▶ **Your objective**
Repeat, please, only the lines from the top of the data down to the line with "Deutschland (77, 2021)"; include both of those lines.

[Stored records]
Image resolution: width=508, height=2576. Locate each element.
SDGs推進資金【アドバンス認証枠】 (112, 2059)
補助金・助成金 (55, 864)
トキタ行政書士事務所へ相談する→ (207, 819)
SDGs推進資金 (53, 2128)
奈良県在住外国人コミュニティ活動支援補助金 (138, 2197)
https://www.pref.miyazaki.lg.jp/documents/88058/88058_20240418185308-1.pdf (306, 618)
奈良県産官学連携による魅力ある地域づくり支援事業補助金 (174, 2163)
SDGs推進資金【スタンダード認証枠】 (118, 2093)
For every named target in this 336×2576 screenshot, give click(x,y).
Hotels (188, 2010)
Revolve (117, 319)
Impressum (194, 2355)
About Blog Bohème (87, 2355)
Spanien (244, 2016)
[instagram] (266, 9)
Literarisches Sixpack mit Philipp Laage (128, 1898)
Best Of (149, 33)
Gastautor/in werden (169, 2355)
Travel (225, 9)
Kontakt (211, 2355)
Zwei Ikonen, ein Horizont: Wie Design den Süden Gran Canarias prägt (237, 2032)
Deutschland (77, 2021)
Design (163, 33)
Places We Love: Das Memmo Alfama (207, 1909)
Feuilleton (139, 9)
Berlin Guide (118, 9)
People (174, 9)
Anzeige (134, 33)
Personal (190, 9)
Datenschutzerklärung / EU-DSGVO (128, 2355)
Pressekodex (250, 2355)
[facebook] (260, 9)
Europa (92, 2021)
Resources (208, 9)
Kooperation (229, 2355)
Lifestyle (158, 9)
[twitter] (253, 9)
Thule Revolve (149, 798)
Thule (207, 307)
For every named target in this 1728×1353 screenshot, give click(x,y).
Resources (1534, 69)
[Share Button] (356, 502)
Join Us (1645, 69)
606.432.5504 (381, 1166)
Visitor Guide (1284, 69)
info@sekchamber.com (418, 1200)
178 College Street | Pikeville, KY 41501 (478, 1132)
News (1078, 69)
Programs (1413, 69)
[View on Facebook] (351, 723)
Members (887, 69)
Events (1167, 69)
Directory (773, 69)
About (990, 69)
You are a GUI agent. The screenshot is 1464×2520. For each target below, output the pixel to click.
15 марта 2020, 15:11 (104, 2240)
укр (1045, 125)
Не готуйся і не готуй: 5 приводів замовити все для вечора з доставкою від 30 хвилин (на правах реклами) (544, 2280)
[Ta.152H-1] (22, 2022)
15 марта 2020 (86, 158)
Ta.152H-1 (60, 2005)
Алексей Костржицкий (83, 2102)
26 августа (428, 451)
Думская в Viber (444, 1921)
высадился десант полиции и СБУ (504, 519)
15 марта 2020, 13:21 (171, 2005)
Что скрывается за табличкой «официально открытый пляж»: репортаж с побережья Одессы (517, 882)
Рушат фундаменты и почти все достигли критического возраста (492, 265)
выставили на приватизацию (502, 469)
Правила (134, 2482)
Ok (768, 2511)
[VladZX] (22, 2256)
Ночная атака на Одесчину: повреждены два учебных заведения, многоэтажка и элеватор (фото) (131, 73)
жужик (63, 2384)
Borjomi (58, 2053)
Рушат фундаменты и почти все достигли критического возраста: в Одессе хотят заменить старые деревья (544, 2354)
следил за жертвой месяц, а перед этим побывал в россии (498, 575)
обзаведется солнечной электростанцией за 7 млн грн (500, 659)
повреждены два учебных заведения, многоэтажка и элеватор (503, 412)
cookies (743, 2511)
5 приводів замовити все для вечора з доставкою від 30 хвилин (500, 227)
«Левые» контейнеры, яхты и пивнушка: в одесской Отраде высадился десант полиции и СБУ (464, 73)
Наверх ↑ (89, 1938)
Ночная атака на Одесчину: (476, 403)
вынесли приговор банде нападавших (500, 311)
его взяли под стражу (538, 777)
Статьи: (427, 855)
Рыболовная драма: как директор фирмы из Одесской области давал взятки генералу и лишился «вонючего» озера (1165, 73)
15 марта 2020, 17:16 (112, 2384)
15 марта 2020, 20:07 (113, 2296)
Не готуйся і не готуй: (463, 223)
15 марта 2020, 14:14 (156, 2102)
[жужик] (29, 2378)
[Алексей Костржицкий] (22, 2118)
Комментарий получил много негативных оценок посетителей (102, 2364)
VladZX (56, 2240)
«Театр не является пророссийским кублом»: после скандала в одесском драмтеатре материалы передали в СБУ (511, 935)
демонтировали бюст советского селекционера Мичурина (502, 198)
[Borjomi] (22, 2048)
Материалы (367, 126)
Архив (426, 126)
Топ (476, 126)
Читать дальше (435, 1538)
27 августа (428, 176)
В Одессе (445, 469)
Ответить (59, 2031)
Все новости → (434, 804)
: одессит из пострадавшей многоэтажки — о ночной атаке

▶ **Solution to this task**
Image resolution: width=508, height=2576. Locate each element.
SDGs推進資金【アドバンス認証枠】 (112, 2059)
補助金・助成金 (55, 864)
トキタ行政書士事務所へ相談する→ (207, 819)
SDGs推進資金 (53, 2128)
奈良県在住外国人コミュニティ活動支援補助金 (138, 2197)
https://www.pref.miyazaki.lg.jp/documents/88058/88058_20240418185308-1.pdf (306, 618)
奈良県産官学連携による魅力ある地域づくり支援事業補助金 (174, 2163)
SDGs推進資金【スタンダード認証枠】 (118, 2093)
For every named target in this 336×2576 screenshot, give click(x,y).
Hotels (188, 2010)
Revolve (117, 319)
Impressum (194, 2355)
About Blog Bohème (87, 2355)
Spanien (244, 2016)
[instagram] (266, 9)
Literarisches Sixpack mit Philipp Laage (128, 1898)
Best Of (149, 33)
Gastautor/in werden (169, 2355)
Travel (225, 9)
Kontakt (211, 2355)
Zwei Ikonen, ein Horizont: Wie Design den Süden Gran Canarias prägt (237, 2032)
Deutschland (77, 2021)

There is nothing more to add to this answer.